Cosa ci dici delle tue collaborazioni con Alan Skidmore che risalgono a quel periodo?
Suonai con Alan in trio insieme a Tony Oxley al Ronnie Scott’s agli inizi degli anni Settanta. Quindi mi unii al suo quintetto e lavorai con John Taylor e Tony Levin, costruendo un solido rapporto di lavoro e un amicizia che è durata per molti anni.
Hai suonato in diverse big band, orchestre e grandi ensemble. Quale pensi sia l’apporto più importante che un bassista può dare in quei contesti?
Il ruolo di un bassista è sempre lo stesso, che si tratti di suonare in un’orchestra o in una big band.

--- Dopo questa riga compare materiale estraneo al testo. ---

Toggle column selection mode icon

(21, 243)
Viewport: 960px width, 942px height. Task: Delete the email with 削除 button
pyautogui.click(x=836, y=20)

Non deve unicamente provvedere all’accompagnamento ma deve dare lo slancio, tenere il tempo, generare l’impulso ritmico e ispirare i componenti di tutto l’ensemble.

Nel 2007, sei uscito con il tuo primo album a tuo nome intitolato «New View e firmato dal tuo quartetto che appare anche in «Some Gnu Ones». Hai dei concerti in programma con questo gruppo?
Ho formato il quartetto vent’anni fa perché amo suonare con i musicisti che lo compongono. Tra l’altro, l’album si fregiava del fantastico contributo di Norma Winstone. Durante la pandemia abbiamo fatto diversi concerti in streaming, uno dei quali al Vortex Club, come parte della Hitchin Music Series. E abbiamo diversi concerti in vista.

Guardando indietro alla tua carriera e alla tua discografia, quali sono gli album di cui sei maggiormente orgoglioso?
È una scelta difficile, ma i miei preferiti sono: «The Long Waiting» di Kenny Wheeler, «Curlew River» dell’Academy of St. Martin in the Fields, «Tangence» di J.J. Johnson e della Robert Farnon Orchestra e «Clark After Dark» di Clark Terry.

Dalla critica sei considerato un virtuoso del contrabbasso. Hai mai considerato seriamente di abbandonarlo e imbracciare il basso elettrico?
Intanto, la definizione di virtuoso va riferita a musicisti che suonano meglio di me. Preferisco considerarmi un contrabbassista che ha avuto l’opportunità di suonare praticamente tutti i generi di musica con ogni tipo di musicista. Riguardo al basso elettrico, l’ho suonato diverse volte, in passato, nei lavori con Mike Westbrook e con Michael de Albuquerque. Ma dopo pochi anni di pratica, ho deciso che volevo concentrarmi esclusivamente sul contrabbasso.